Thursday, 14 November 2013

Greg Curnoe

21 years ago today.

My girlfriend and I went out for breakfast, and spent the rest of the morning sauntering around town, doing some shopping at the market. At one point she suddenly started to cry. Her having a cry wasn’t so unusual. But she also had some eerie psychic powers.

“I’m not sure....I just feel incredibly sad all of a sudden.”
It seemed to pass, and we went about our day.
Later that evening, the phone rang, and she answered it. She began balling her eyes out.

A friend called us to inquire if we had heard the bad news.

Greg had been killed. He was riding with his cycling club, the London Centennial Wheelers, and an inattentive driver had smashed into the entire peloton, grievously injuring many, killing Greg.
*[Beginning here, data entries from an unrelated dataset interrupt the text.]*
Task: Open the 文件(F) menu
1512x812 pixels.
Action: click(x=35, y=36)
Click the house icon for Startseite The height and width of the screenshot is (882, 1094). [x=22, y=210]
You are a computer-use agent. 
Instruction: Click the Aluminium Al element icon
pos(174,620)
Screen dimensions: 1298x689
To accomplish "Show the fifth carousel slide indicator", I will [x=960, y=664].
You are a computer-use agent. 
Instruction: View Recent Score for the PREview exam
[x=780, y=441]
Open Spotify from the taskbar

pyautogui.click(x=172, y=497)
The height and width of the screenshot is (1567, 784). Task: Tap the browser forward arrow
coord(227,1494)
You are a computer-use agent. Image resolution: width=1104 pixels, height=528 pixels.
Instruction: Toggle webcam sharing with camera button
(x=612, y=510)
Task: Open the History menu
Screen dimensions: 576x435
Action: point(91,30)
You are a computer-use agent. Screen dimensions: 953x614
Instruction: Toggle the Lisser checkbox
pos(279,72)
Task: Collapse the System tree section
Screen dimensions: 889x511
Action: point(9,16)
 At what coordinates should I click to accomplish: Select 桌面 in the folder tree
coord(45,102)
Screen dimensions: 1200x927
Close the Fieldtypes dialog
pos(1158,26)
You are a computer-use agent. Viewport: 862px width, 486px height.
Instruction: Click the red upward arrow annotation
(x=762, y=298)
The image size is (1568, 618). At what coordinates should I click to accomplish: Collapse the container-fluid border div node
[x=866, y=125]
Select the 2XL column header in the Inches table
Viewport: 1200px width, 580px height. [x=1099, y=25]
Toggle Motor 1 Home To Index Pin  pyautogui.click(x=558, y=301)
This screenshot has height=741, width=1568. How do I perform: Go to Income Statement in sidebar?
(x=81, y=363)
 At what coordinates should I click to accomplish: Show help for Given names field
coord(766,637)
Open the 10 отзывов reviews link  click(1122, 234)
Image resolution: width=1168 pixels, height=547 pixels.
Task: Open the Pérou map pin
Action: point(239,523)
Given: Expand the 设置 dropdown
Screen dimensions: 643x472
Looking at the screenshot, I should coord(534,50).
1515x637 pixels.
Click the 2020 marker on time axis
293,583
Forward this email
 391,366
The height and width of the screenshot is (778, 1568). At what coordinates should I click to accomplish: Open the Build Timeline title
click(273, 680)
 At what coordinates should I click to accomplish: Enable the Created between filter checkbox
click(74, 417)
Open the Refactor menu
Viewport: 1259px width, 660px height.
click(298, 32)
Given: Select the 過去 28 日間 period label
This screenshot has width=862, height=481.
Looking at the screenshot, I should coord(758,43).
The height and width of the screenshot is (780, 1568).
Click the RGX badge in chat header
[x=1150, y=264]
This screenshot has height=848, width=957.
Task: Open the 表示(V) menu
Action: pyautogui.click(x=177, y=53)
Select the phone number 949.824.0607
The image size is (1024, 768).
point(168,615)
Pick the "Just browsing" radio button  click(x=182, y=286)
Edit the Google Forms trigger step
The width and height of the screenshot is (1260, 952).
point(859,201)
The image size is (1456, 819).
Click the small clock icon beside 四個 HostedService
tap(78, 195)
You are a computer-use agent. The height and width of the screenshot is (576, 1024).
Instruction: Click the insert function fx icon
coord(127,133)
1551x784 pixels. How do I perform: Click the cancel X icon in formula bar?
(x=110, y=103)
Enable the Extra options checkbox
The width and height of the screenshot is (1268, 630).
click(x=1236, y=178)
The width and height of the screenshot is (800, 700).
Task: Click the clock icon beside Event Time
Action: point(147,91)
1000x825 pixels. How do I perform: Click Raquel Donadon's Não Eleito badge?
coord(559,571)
Later we ascertained when it had happened, and her crying spell had happened around the same time. Like I said; eerie.

I went to school with Greg’s 3 kids, and we became good friends. I spent a lot of time at their house. Over time, Greg became more than someone who was my friends dad, and a Canadian artist of quite some renown. I loved hanging out in his studio where we would talk about music, with him pulling records out of his extensive collection to introduce me to stuff, and thrusting books into my hands on a variety of subjects from his vast library.

This connection with books extended to his having his book Deeds/Abstracts printed at the company I worked for in the months leading up to his untimely demise. It was an honour and a privilege to shepherd it through the whole process.

He called Kathryn and I up to ask if we wanted to come over to drink a bottle of wine he was about to open. We declined the offer, since we had to catch an early flight to Montreal the next morning, to visit coincidentally enough, his daughter. We got back on the Friday. He was killed the next day. Do I ever wish we had stayed up late to have that last bottle of wine with him and Sheila.

Still, I am blessed that I got to know him, and his family.

Greg loved bicycles and they were often featured in his prodigious output. This one is called Mariposa T.T. and it’s a serigraph on plexiglas and hails from 1979.